Create and maintain Intercom documentation that is clear, accurate, concise, and useful.

Scope

Use this skill for:

  • drafting new Intercom help articles
  • improving existing articles for clarity, structure, and consistency
  • converting product, support, and codebase knowledge into user-facing documentation
  • reviewing documentation gaps, duplication, stale content, and missing troubleshooting guidance
  • interacting with Intercom workspace content via the Intercom API when a private workspace access token is available

Core workflow

  1. Identify the audience: end user, admin, internal support, or mixed.
  2. Confirm the source of truth: product behavior, code, support knowledge, screenshots, existing docs, or direct guidance.
  3. State uncertainty clearly instead of inventing behavior.
  4. Prefer improving existing documentation over creating duplicates.
  5. Write for task completion first: strong headings, short paragraphs, numbered steps, concise troubleshooting.
  6. If an Intercom API token is available, inspect current content before proposing replacements.

Writing rules

  • Write for someone trying to complete a task quickly.
  • Prefer concrete steps over abstract explanation.
  • Use simple language and avoid marketing fluff.
  • Keep terminology consistent with the product UI and existing docs.
  • Call out prerequisites, permissions, limitations, and common failure cases.
  • If behavior is inferred from code, mark it as needing verification when appropriate.
  • Default to short, scannable sections rather than dense prose.

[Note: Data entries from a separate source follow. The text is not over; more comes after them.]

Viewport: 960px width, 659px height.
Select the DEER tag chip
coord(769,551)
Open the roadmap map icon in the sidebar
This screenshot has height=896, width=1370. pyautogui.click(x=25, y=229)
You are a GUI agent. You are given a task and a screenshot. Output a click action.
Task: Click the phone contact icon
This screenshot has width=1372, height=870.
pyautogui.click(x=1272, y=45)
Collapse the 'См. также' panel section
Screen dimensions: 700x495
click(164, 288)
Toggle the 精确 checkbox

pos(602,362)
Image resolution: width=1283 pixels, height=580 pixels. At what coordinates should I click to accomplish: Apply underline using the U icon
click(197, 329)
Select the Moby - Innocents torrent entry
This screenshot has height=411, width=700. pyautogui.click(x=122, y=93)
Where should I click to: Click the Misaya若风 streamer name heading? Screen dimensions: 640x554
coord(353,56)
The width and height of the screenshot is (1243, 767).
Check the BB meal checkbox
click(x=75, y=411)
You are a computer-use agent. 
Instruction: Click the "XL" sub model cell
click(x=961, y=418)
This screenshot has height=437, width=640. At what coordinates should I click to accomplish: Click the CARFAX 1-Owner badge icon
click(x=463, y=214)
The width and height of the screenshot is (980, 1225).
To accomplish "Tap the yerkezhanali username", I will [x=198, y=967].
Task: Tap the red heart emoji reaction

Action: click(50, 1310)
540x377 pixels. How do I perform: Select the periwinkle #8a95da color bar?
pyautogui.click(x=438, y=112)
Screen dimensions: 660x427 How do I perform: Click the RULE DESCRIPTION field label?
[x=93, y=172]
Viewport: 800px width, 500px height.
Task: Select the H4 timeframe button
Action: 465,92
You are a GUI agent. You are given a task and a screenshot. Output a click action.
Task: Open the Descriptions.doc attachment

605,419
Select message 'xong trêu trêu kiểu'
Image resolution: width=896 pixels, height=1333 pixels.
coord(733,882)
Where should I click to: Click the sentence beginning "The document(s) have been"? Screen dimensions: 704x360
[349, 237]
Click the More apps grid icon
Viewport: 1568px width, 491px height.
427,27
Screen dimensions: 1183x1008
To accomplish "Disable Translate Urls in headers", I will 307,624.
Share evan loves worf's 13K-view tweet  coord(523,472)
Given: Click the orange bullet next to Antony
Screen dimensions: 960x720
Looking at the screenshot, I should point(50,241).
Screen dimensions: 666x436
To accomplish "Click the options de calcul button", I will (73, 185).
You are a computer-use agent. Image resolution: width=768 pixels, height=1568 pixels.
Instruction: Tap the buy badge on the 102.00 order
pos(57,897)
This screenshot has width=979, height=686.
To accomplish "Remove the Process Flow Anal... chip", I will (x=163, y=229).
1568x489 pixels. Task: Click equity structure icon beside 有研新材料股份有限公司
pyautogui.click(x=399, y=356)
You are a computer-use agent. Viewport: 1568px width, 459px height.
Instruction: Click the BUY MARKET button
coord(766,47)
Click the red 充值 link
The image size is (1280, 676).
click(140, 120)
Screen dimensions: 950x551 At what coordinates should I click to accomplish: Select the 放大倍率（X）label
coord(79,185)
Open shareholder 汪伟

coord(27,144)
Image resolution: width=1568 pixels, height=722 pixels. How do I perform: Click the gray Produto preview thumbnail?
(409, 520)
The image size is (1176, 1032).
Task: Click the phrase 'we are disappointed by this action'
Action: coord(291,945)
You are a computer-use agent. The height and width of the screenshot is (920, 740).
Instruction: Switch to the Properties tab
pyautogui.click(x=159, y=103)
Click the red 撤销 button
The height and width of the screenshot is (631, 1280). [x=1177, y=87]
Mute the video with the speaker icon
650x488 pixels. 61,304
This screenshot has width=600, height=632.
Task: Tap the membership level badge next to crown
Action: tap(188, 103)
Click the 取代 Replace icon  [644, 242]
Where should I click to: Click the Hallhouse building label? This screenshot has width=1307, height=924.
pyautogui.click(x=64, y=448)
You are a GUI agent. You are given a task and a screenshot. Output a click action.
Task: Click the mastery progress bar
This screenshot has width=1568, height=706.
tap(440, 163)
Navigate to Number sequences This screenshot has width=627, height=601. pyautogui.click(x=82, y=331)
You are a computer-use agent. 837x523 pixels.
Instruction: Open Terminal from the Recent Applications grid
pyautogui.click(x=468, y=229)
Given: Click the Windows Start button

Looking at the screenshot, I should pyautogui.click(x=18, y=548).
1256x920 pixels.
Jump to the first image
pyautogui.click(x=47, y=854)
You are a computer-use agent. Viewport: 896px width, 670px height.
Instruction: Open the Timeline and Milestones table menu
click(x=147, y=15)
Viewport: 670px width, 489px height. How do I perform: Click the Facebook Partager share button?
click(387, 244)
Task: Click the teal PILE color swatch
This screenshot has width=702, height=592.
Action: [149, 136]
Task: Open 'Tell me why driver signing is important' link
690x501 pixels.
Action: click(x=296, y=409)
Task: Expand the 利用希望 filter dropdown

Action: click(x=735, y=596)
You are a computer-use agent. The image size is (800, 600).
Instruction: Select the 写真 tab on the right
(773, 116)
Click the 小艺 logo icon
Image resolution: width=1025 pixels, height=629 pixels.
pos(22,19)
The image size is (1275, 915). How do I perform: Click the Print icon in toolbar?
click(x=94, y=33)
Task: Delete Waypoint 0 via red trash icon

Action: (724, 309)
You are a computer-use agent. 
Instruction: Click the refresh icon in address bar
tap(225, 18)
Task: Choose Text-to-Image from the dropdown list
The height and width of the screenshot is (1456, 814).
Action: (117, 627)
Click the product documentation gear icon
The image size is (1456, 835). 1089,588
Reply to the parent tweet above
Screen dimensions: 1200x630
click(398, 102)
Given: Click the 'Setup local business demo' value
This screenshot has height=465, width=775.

Recommended article structure

Use this structure when it fits:

  1. Title
  2. Short summary of what the article helps with
  3. Who this is for / prerequisites
  4. Step-by-step instructions
  5. Expected result
  6. Troubleshooting / common issues
  7. Related articles or next steps

Review checklist

When reviewing an existing Intercom article or help center area, check for:

  • outdated UI labels or navigation paths
  • unclear audience or prerequisites
  • missing permissions/role requirements
  • missing edge cases or limitations
  • weak troubleshooting coverage
  • duplicate or overlapping articles
  • inconsistent terminology across related docs
  • too much implementation detail for end users

Common doc tasks

Draft a new article

When asked to create a new Intercom doc:

  • define the user problem the article solves
  • choose a clear task-based title
  • write only the context needed to complete the task
  • include exact steps and expected outcomes
  • add edge cases and troubleshooting when relevant

Update an existing article

When asked to revise docs:

  • preserve the original intent if still valid
  • remove stale steps and outdated UI references
  • tighten wording and improve scanability
  • keep terminology and formatting consistent with neighboring docs
  • note any product ambiguity that should be verified

Turn code/product context into docs

When the source material is code, tickets, or notes:

  • extract actual user-visible behavior
  • ignore implementation detail unless it affects setup, troubleshooting, limits, or expected outcomes
  • translate technical behavior into user-facing language
  • separate confirmed behavior from assumptions

Gap review

When reviewing an Intercom knowledge base:

  • identify missing onboarding docs
  • identify missing troubleshooting articles
  • identify duplicate or overlapping articles
  • identify confusing naming or inconsistent terminology
  • suggest the smallest useful set of changes first

Intercom API usage

Use the Intercom API only when an access token for the user's own workspace is available.

Authentication

Intercom private workspace access uses a bearer token in the Authorization header.

Example:

curl -s https://api.intercom.io/help_center/collections \
  -H 'Authorization: Bearer \x3Caccess_token>' \
  -H 'Accept: application/json'

Notes:

  • Treat the access token like a password.
  • Do not write the token into docs, commits, or skill files.
  • Prefer read-only inspection first, then propose changes before writing.
  • For public third-party apps, Intercom expects OAuth rather than asking users for access tokens.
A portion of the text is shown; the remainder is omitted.